범주형 데이터 분석 - value_counts()
EX)
sex_counts = titanic['Sex'].value_counts() ▶ 성별 분포 (개수로 출력)
sex_ratios = titanic['Sex'].value_counts(normalize=True) ▶ 성별 분포 (비율로 출력)

  • normalize : 정규화

결측치란?

  • 데이터에서 값이 없거나 누락된 상태. 결과가 왜곡될 가능성이 있어 데이터 전처리의 핵심단계.

컬럼별 결측치를 확인하는 법
missing_counts = titanic.isnull().sum()
print(missing_counts)
▶ 데이터 프레임의 널 값의 개수를 카운팅.

결측치 비율을 확인하는 법
missingratios = (titanic.isnull().sum() / len(titanic) * 100).round(2)
missing_summary = pd.DataFrame({
'결측치
개수': missingcounts,
'결측치
비율(%)': missing_ratios})

결측치가 있는 행 삭제
titanic_dropped_all = titanic.dropna()
print(f"모든 결측치 행 삭제 후: {titanic_dropped_all.shape}")
print(f"삭제된 행: {len(titanic) - len(titanic_dropped_all)}개")
print(f"데이터 손실률: {(1 - len(titanic_dropped_all)/len(titanic))*100:.1f}%")

행은 언제 삭제?

  • 결측치 비율이 5% 미만일 때
  • 결측치 패턴이 완전 무작위일 때
  • 충분한 데이터가 남을 때

결측치가 있는 컬럼 삭제
titanic_dropped_cols = titanic.dropna(axis=1)
print(f"결측치 컬럼 삭제 후: {titanic_dropped_cols.shape}")
print(f"삭제된 컬럼: {set(titanic.columns) - set(titanic_dropped_cols.columns)}")

컬럼은 언제 삭제?

  • 결측치 비율이 50% 이상인 컬럼
  • 분석에 중요하지 않은 컬럼
  • 다른 변수로 대체 가능한 정보를 담은 컬럼

subset 옵션 활용으로 최소한의 결측치만 제거
titanic_age_dropped = titanic.dropna(subset=['Age'])
print(f"\nAge 결측치만 삭제 후: {titanic_age_dropped.shape}")
print(f"Age 결측치로 삭제된 행: {len(titanic) - len(titanic_age_dropped)}개")

결측치를 대체하는 법?
결측치 대체할 수 있는 값 : 상황
1. 평균값 : 정규분포에 가까운 연속형 변수
2. 중위수 : 이상치가 많거나 치우친 분포
3. 최빈값 : 범주형 변수
4. 특정값 : 비즈니스 로직상 의미가 있는 값
5. 예측값 : 다른 변수들로 예측한 값

평균값으로 대체하기 (예시)
age_mean = titanic_filled['Age'].mean()
titanic_filled['Age_mean_filled'] = titanic_filled['Age'].fillna(age_mean)

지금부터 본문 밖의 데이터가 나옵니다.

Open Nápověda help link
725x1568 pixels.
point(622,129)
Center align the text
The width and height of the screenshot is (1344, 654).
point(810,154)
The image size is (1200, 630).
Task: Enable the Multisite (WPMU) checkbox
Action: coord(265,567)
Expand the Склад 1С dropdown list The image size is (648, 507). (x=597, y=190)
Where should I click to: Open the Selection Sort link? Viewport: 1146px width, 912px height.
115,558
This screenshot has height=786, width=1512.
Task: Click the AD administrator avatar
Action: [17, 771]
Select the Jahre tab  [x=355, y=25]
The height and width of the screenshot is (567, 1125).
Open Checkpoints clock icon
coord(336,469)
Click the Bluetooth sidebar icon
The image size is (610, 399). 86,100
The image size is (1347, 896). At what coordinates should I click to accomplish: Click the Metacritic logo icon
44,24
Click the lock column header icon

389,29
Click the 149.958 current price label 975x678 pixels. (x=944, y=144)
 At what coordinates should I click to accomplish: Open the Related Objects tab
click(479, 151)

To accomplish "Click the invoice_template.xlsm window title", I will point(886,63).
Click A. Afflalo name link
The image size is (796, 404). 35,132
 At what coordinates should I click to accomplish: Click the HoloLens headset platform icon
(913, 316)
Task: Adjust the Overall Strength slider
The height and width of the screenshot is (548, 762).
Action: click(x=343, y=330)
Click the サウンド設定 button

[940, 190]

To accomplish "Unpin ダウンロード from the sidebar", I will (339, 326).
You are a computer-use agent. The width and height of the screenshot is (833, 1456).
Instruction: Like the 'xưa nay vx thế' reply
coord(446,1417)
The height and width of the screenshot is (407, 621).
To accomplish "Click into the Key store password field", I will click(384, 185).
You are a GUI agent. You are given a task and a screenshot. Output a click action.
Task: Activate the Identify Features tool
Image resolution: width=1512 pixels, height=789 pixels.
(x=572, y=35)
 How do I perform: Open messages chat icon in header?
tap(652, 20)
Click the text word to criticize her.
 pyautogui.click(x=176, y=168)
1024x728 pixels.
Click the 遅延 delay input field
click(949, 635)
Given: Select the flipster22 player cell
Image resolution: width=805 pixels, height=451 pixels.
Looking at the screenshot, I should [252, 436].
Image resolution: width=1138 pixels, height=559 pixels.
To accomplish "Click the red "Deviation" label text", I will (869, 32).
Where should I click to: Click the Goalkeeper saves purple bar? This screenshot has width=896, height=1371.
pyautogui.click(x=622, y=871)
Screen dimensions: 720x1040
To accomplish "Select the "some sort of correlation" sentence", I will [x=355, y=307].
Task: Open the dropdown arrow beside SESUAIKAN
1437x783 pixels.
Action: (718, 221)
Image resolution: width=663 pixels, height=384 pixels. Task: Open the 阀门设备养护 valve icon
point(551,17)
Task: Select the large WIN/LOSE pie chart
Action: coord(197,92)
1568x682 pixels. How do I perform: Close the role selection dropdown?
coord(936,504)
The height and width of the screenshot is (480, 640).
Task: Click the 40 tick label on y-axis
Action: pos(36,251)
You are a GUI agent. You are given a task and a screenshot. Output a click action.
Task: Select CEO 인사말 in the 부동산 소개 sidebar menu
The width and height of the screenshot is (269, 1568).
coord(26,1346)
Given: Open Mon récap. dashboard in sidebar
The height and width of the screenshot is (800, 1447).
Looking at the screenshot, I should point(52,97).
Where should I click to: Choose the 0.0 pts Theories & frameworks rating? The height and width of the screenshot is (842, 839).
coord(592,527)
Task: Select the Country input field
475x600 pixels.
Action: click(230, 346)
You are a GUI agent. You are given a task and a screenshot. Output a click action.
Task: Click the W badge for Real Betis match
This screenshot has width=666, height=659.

print(f"\n평균값({age_mean:.1f}세)으로 대체 완료")
print(f"대체 후 결측치: {titanic_filled['Age_mean_filled'].isnull().sum()}개")

▶ 중위값으로 대체하고 싶을 때는 mean 함수를 median 함수로 변경만 하면 됨.

타이타닉 필드에서 age 조건에 따라 추출하기
1. Nan인 사람 조회
titanic_filled[titanic_filled['Age'].isna()]
▶ 데이터 프레임에서 조건을 부여하는 거기때문에 [] 안에 조건 생성
2. 13세 이상인 사람 조회
titanic_filled[titanic_filled['Age']>=13]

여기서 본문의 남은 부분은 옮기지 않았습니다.